### TEXT TO READ
So, for example, here is the number 1 – it's a single byte, so the msb is not set:

0000 0001

And here is 300 – this is a bit more complicated:

1010 1100 0000 0010

How do you figure out that this is 300? First you drop the msb from each byte, as this is just there to tell us whether we've reached the end of the number (as you can see, it's set in the first byte as there is more than one byte in the varint)

Pros

  • If you have lots of small numbers, you'll probably use less than 40 bytes per integer, in average. Possibly much less.
  • You are able to store bigger numbers (with more than 40 bits) in the future, without having to pay a penalty for the small ones

Cons

  • You pay an extra bit for each 7 significant bits of your numbers. That means a number with 40 significant bits will need 6 bytes. If most of your numbers have 40 significant bits, you are better of with a bit field approach.
  • You will lose the ability to easily jump to a number given its index (you have to at least partially parse all previous elements in an array in order to access the current one.
  • You will need some form of decoding before doing anything useful with the numbers (although that is true for other approaches as well, like bit fields)
2
  • you can change the smallest unit to 16 or 32 bits so you may save a lot of memory if most of the values is more than 1 byte but fit within 15 or 31 bits – phuclv Dec 31 '14 at 8:30
  • 3
    If the numbers OP is trying to store are uniformly distributed, then there are many more large numbers than small ones, and variable-length encoding will be counter-productive. – Russell Borogove Dec 31 '14 at 20:18
21

(Edit: First of all - what you want is possible, and makes sense in some cases; I have had to do similar things when I tried to do something for the Netflix challenge and only had 1GB of memory; Second - it is probably best to use a char array for the 40-bit storage to avoid any alignment issues and the need to mess with struct packing pragmas; Third - this design assumes that you're OK with 64-bit arithmetic for intermediate results, it is only for large array storage that you would use Int40; Fourth: I don't get all the suggestions that this is a bad idea, just read up on what people go through to pack mesh data structures and this looks like child's play by comparison).

### PROVIDED INFORMATION

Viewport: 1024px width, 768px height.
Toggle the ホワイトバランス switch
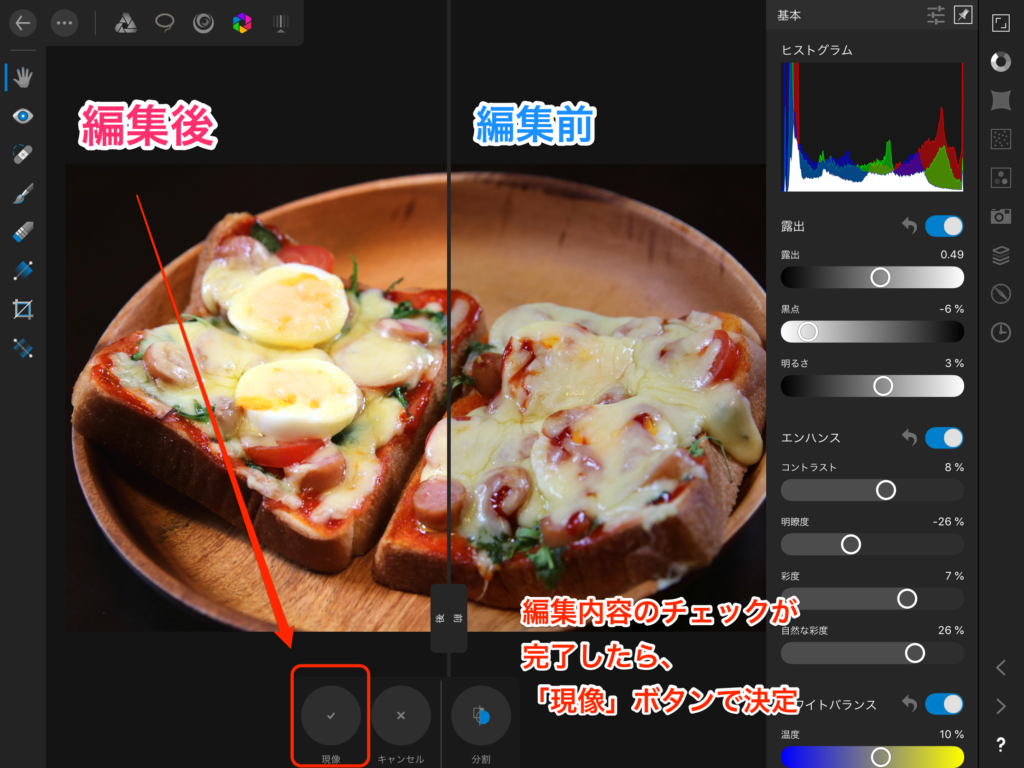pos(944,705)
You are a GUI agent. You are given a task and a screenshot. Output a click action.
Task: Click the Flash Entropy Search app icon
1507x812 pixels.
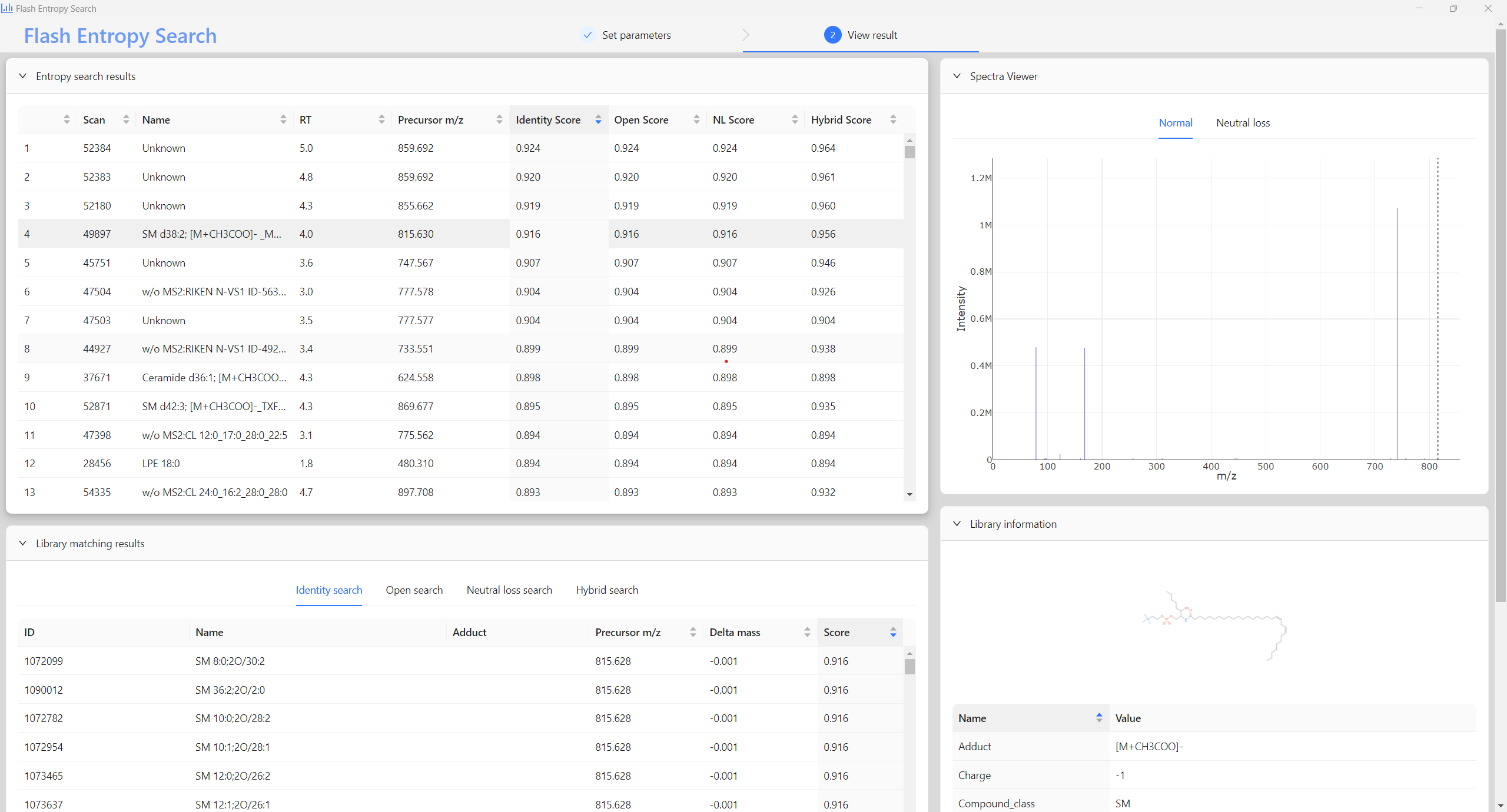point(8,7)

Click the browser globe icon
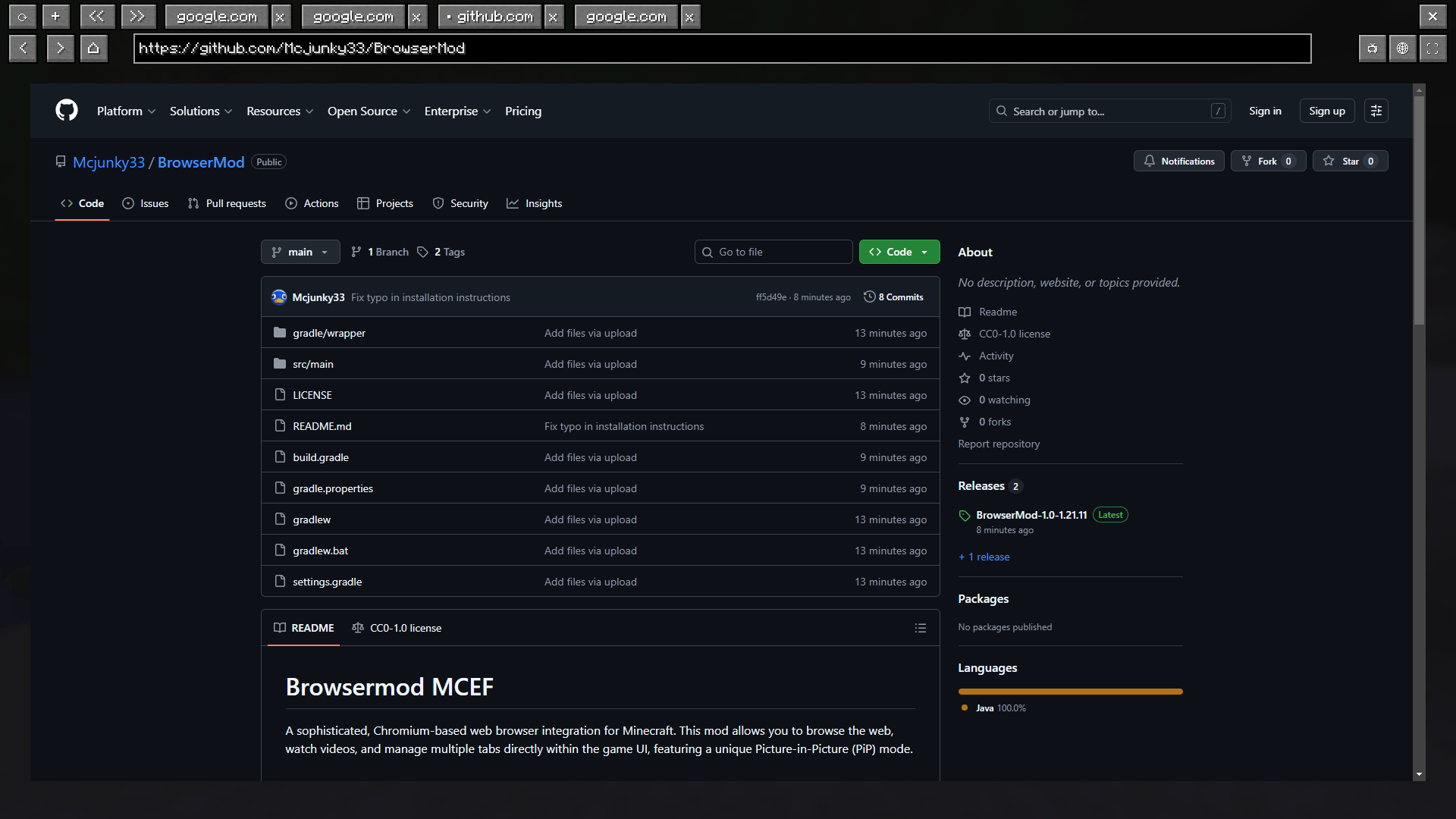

### EXERCISE SET
A - In the text on variable-length integer encoding, how many bytes does a number with 40 significant bits need?
B - Pick out every line of the listing that contains the word "icon" and copy each one.
The listing is unrelated to the text about storing integers.

### THE RESPONSES
A - 6 bytes.

B -
Task: Click the Flash Entropy Search app icon
Click the browser globe icon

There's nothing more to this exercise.